There are numerous laws, regulations and standards that govern how and when a medical professional can make an official declaration of death. What is most important to know is that hospitals and emergency medical professionals will make every effort to save a patient’s life regardless of their status as a donor.

Death can occur in one of two ways: cardiac death, when the heart is no longer able to beat on its own, and brain death, which is the irreversible loss of function of the brain, including the brain stem.

Organ donation after Brain Death:

According to the Uniform Determination of Death Act, brain death is defined as the irreversible cessation of all functions of the entire brain, including the brain stem. A brain-dead person is dead, although his or her cardiopulmonary functioning may be artificially maintained for some time.

Because of the neurological nature of brain death, a controlled and extensive clinical exam occurs to make that final declaration. Brain death is final and finite; it is not in the same thing as a coma or persistent vegetative state.

Brain death determination is rare and occurs only in about 1 out of every 100 hospital deaths.

Organ Donation after Circulatory Death:

Organ donation after circulatory death (DCD) is the type of donation that was used in the early years of organ donation. Before brain death criteria was established, DCD and living related donation were the only options.

This type of donation occurs when a patient has an illness from which he or she cannot recover. The patient is not brain dead, but has no hope of recovery.

If the family is interested in donation and has made the decision to withdraw treatment, that process will occur in the operating room instead of the hospital room. The time from the family authorizing the process to the removal of support is typically no fewer than eight hours, due to the need for blood tests and other arrangements.

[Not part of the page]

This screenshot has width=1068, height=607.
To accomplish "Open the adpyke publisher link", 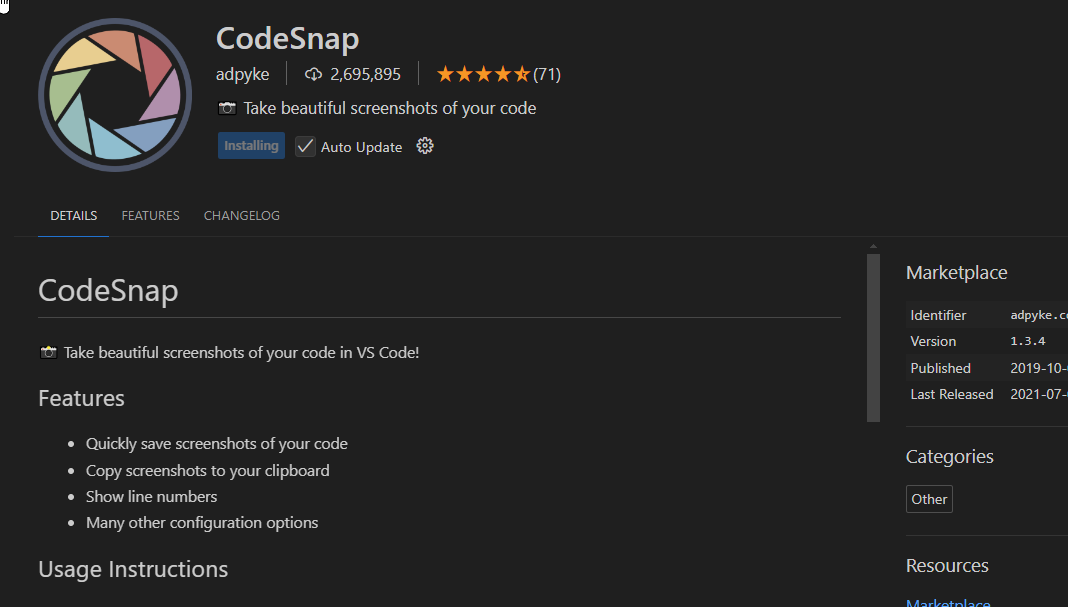I will (242, 74).
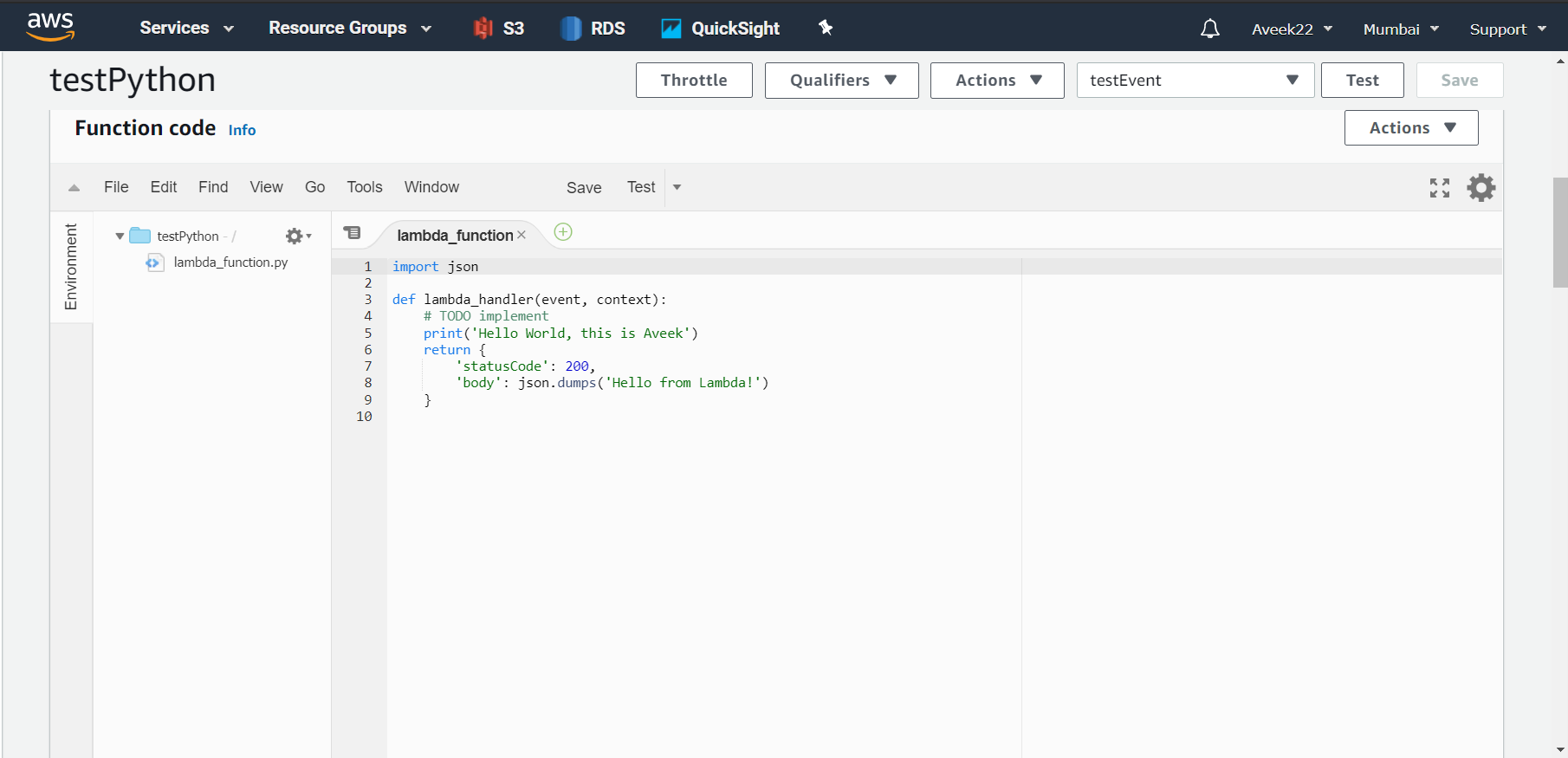Collapse the testPython folder tree
1568x758 pixels.
[x=120, y=236]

Once in the OR, if the patient’s heart stops within the designated time frame for donation, the team waits for several minutes to ensure that the heart has ceased functioning. At this time, a physician from the hospital, not the organ recovery team, will pronounce the patient dead. Then, the surgery to procure the organs for donation begins.

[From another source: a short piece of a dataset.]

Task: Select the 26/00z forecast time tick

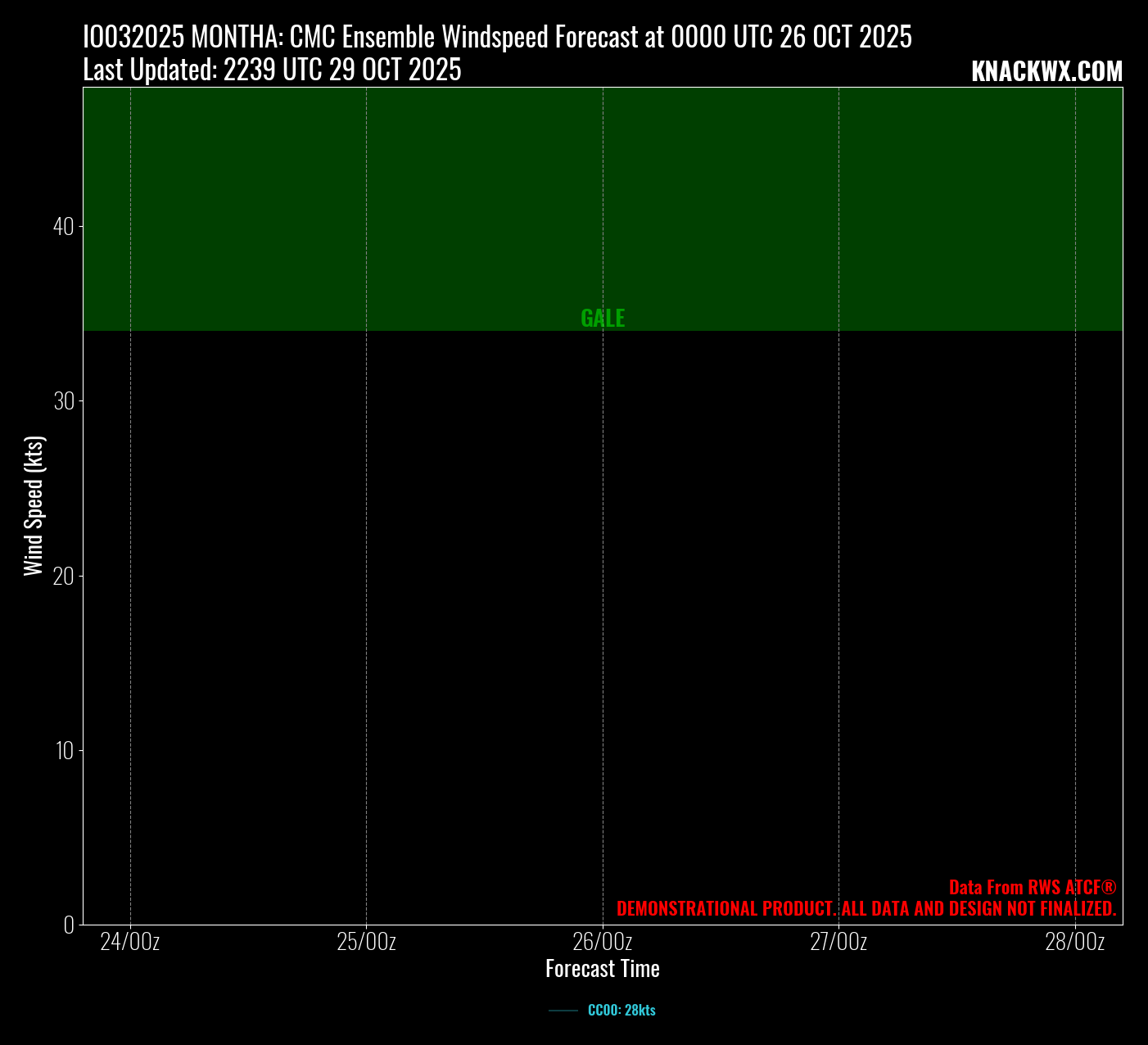Action: (603, 942)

While DCD increases the number of organs available for transplant, this type of donation does not allow for organs other than the liver and kidneys to be procured in most cases. It is rare for the heart and lungs to be recovered.

How to match a donor to the best candidate who needs a organ:

The system uses this information to match the medical characteristics of the candidates waiting against those of the donor. The system then generates a ranked list of patients who are suitable to receive each organ. This list is called a “match run.”

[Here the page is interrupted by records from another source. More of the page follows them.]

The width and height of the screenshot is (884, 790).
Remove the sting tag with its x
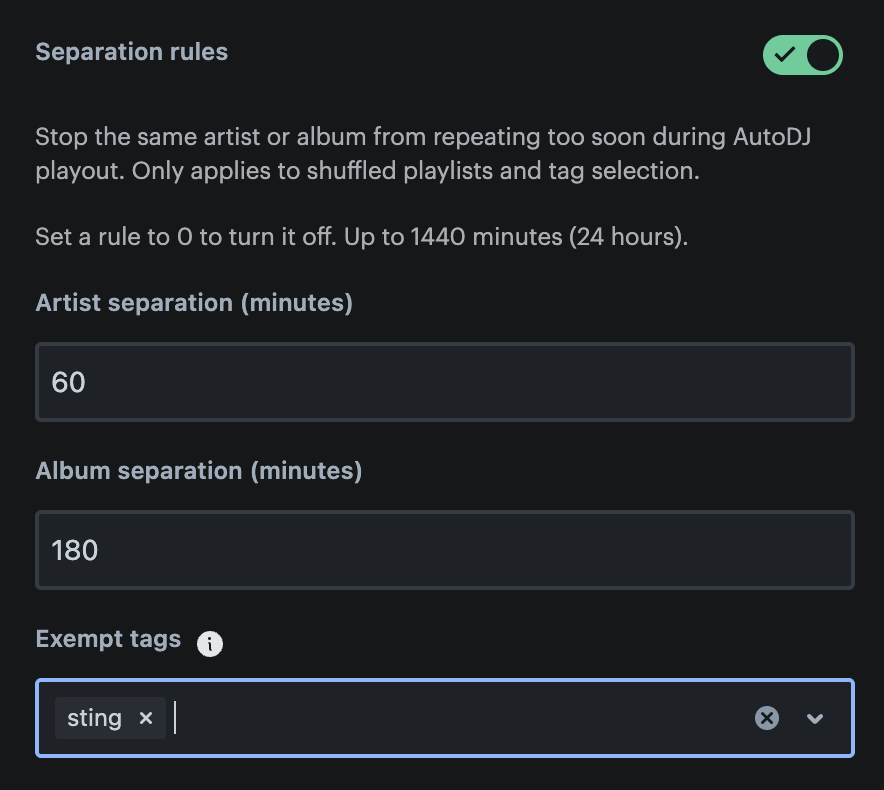146,718
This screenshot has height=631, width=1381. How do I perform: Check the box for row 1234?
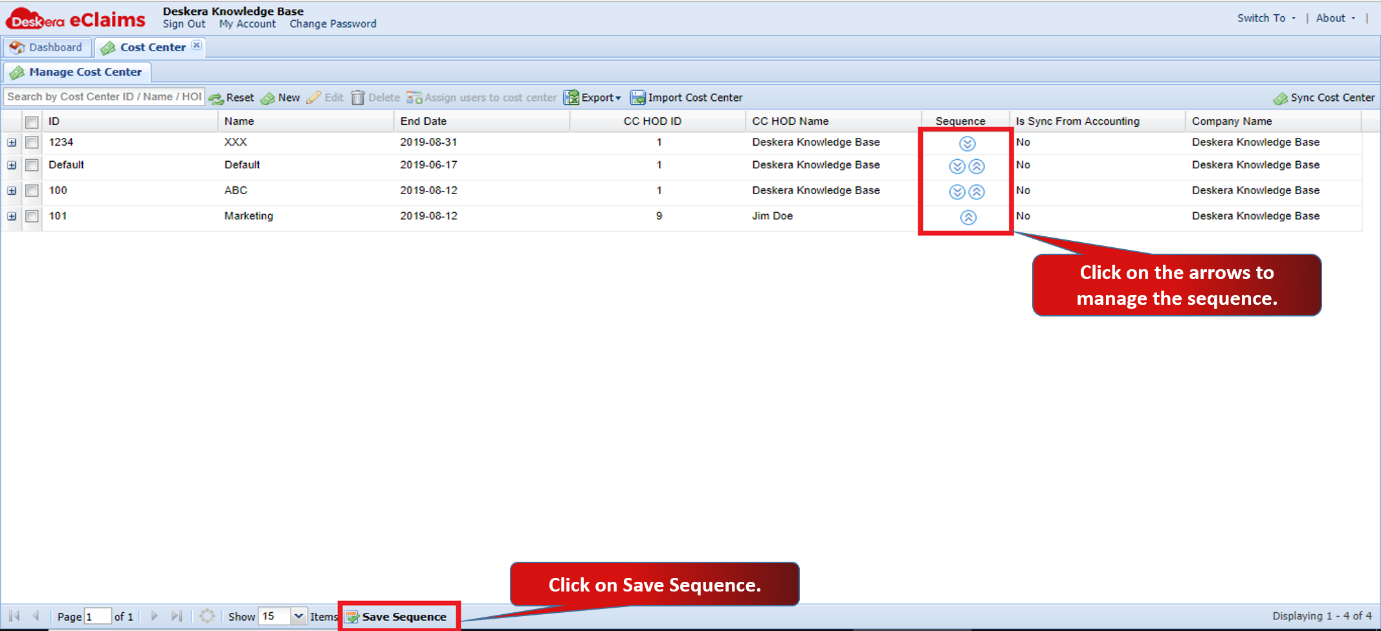[32, 143]

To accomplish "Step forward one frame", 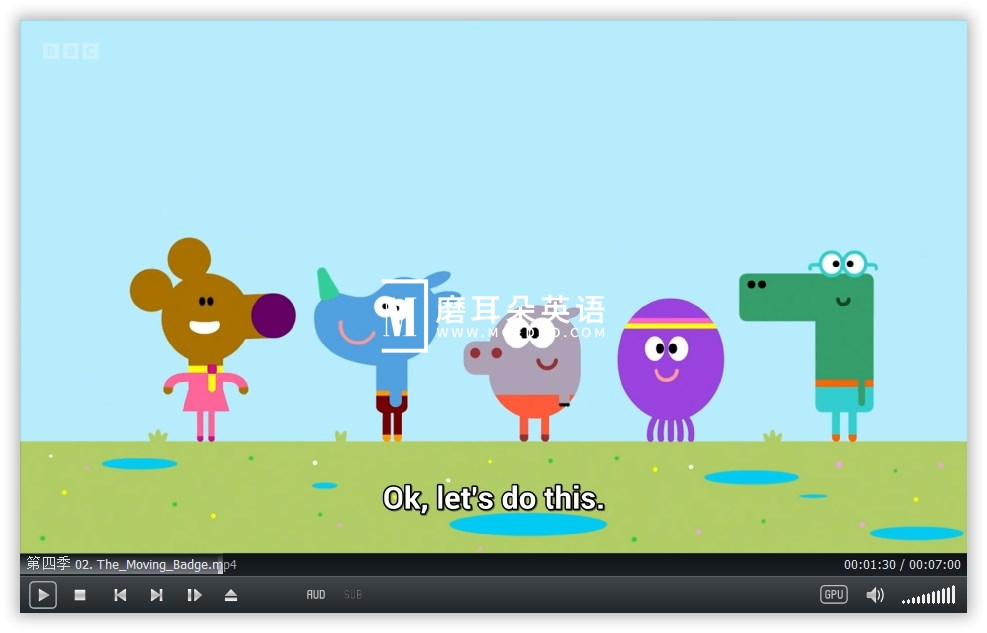I will pyautogui.click(x=194, y=595).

Factors affecting ranking may include:

  • Tissue match
  • Blood type
  • Length of time on the waiting list
  • Immune status
  • Distance between the potential recipient and the donor
  • Degree of medical urgency (for heart, liver, lung and intestines)

The organ is offered to the transplant center for the first person on the list. At times, the top transplant candidate will not get the organ for one of several reasons. When a patient is
selected, he or she must be available, healthy enough to undergo major surgery and willing to be transplanted immediately. Also, a laboratory test to measure compatibility between the donor and potential recipient may be necessary. If the organ is refused for any reason, the transplant center of the next patient on the list is contacted. The process continues until a match is made. Once a patient is selected and informed and all testing is complete, surgery is scheduled and the transplant takes place.